De las declaraciones del PP y de las patronales, y hasta de algunos profesores afines a estas organizaciones, se desprende que la reforma drástica de la legislación laboral es ur-gen-tí-si-ma e imprescindible para crear empleo. Mano de santo, o de quien laicamente corresponda. Este argumento, que se repite de forma monocorde y ya cansina, en realidad trata de aburrir a la gente para que se acepte sin más que esto es así, que la causa del enorme paro español es consecuencia de la rigidez de los contratos, culpa de Zapatero, claro, que hasta podía haber ido de copiloto de Ortega Cano, y que el cambio es clave para volver a los años plenos y gozosos de la era Aznar.
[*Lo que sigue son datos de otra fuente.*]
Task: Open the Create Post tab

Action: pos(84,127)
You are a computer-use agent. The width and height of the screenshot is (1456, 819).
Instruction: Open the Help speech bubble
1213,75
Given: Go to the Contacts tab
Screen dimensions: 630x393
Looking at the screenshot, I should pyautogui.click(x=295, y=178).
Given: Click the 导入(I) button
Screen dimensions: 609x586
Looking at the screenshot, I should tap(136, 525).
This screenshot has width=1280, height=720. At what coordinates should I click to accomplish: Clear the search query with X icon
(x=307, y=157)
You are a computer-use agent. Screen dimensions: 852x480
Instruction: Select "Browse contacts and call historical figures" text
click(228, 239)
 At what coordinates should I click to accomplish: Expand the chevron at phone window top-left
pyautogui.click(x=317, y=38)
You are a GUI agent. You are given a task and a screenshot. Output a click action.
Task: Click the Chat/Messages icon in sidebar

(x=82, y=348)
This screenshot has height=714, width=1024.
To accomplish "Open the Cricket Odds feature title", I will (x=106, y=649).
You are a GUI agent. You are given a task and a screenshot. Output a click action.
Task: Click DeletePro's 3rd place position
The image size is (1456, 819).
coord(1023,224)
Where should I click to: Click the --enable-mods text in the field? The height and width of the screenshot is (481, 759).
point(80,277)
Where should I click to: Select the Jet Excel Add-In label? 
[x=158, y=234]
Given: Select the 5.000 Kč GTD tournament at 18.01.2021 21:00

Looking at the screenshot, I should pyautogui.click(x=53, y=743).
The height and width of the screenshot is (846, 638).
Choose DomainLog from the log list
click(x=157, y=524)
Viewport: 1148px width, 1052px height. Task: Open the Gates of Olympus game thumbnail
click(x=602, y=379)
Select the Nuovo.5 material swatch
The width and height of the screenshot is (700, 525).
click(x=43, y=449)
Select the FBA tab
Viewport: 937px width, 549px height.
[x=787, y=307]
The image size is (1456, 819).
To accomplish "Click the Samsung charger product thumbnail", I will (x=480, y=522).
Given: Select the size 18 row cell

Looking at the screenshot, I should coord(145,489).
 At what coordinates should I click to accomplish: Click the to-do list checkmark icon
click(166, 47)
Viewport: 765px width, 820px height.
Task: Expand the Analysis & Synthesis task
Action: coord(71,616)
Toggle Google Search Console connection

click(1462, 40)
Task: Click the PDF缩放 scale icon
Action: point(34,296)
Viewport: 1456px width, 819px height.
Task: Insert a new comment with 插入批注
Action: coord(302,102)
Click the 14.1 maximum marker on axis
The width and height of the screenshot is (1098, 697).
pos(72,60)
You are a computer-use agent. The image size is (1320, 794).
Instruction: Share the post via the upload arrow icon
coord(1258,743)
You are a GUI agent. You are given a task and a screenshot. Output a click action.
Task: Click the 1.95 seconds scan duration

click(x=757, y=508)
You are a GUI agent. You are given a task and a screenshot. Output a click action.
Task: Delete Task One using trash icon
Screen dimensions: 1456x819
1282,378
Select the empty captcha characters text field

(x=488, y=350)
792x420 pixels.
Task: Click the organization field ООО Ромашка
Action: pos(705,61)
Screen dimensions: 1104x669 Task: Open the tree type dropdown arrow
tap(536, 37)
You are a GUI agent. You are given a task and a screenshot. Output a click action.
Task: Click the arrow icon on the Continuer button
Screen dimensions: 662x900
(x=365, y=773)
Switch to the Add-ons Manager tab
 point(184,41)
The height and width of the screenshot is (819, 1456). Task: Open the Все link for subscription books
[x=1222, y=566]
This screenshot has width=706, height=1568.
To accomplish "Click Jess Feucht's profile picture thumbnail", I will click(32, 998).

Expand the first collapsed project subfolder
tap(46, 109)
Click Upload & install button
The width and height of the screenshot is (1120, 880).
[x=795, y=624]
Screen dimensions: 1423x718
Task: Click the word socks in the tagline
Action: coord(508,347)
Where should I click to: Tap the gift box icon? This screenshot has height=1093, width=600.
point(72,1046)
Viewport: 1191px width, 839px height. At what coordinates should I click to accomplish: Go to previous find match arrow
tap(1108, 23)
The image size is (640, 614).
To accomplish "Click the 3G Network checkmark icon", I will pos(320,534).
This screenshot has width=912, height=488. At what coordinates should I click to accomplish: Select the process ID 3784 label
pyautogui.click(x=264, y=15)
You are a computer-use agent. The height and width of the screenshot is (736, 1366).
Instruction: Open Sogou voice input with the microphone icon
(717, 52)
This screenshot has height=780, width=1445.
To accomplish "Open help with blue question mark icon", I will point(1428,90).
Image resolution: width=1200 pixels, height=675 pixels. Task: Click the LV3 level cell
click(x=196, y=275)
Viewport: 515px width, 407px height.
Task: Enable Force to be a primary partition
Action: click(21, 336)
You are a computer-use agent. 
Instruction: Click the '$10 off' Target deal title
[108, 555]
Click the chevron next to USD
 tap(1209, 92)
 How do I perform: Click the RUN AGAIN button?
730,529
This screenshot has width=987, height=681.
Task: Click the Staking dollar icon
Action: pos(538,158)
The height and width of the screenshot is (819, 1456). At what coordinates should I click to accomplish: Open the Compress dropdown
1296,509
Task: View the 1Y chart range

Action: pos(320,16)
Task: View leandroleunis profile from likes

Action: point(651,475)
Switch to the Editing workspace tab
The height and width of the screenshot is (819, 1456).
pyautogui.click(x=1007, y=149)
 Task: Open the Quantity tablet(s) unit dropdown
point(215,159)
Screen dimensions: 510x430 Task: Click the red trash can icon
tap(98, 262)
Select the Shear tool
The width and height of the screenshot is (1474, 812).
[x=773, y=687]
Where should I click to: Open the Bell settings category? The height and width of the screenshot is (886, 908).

Pero en esta dialéctica algo falla. La legislación laboral actual es prácticamente la misma que había durante los gobiernos de Aznar. Mariano Rajoy lo recordará, o no. Zapatero no ha hecho modificaciones sustantivas, excepto cuestiones de matices. Todo lo que hay, ya estaba. Lo que ha coincidido con el paro desbordado provocado en España por las singularidades locales de la crisis mundial coincidió también con la época de las vacas gordas. Por lo tanto, la conclusión lógica es elemental: las modalidades de contratación existentes no son culpables del elevado desempleo, como no lo son de los altos índices anteriores de ocupación. El paro es consecuencia del cierre o agonía de empresas. Las flexibilizaciones del mercado laboral, o los recortes sociales, no han facilitado la recuperación de la misma forma que la reforma exprés de la Constitución para fijar un tope al déficit tampoco ha convertido a los mercados a la nueva fe verdadera.

La pregunta es: ¿por qué cierran las empresas y por qué acuden a despidos de equilibrio o preventivos incluso?, ¿por qué los nuevos bancos que han surgido de las fusiones de las cajas han comenzado la andadura echando a parte de su plantilla?, ¿es que si se facilitan los despidos van a despedir menos? Lo que parece normal es lo contrario: a mayor facilidad para despedir se despedirá más, lo mismo que a más comida en la mesa se comerá más, y a más nubes más agua, y a más golondrinas más verano. Las fábricas cierran cuando no venden sus productos, porque los consumidores no pueden adquirirlos. Distinto es que el menor coste mejore las cuentas de resultado de las compañías; eso es obvio; como también sería muy saludable para ellas rebajar los impuestos. Pero con los impuestos sucede como con aquella canción de la gasolina de la posguerra: "Sin gasolina los coches no caminan / y se les para el motor". Sin los impuestos no se pueden hacer colegios, hospitales, carreteras, viviendas... o rescatar bancos en dificultades, a cargo del esfuerzo de los contribu-yentes, cuyo núcleo fundamental son las clases medias. Y esos bancos que vuelven a estar amenazados por la tormenta financiera por su falta de pru-dencia y visión de futuro forman parte o son vehículos de esos mercados que acosan a las naciones UE a través de sus deudas soberanas. Una Unión Eu-ropea que pone a las zorras a cuidar el gallinero económico.

Así resulta que la ortodoxia está actuando sobre el sistema como la burra del gitano, que cuando había aprendido a no comer, justo en ese momento se murió. Temerosos de que las recetas neoliberales del ajuste draconiano recorten el gasto -lo cual es de una evidencia pasmosa, pues a menos circulante menos consumo, y sin consumo no crece el empleo, sino que sube, razonablemente, el paro-, muchas instituciones y observatorios internacionales ya piden carajillos, que no es leche pero tampoco coñac, porque han caído en la cuenta de que la economía crece, y le va bien a las empresas, si hay dinero para comprar, y les va fatal cuando lo que se reparte es miseria. Unas gotas de keynesianismo en tiempos de crack son para la riqueza de las naciones como los polvos Royal para los flanes y bizcochos. No es la masa, pero ayuda. Y da lo mismo que la niña sea Caperucita o Tacirupeca. Con lo que hay que tener cuidado es con el lobo.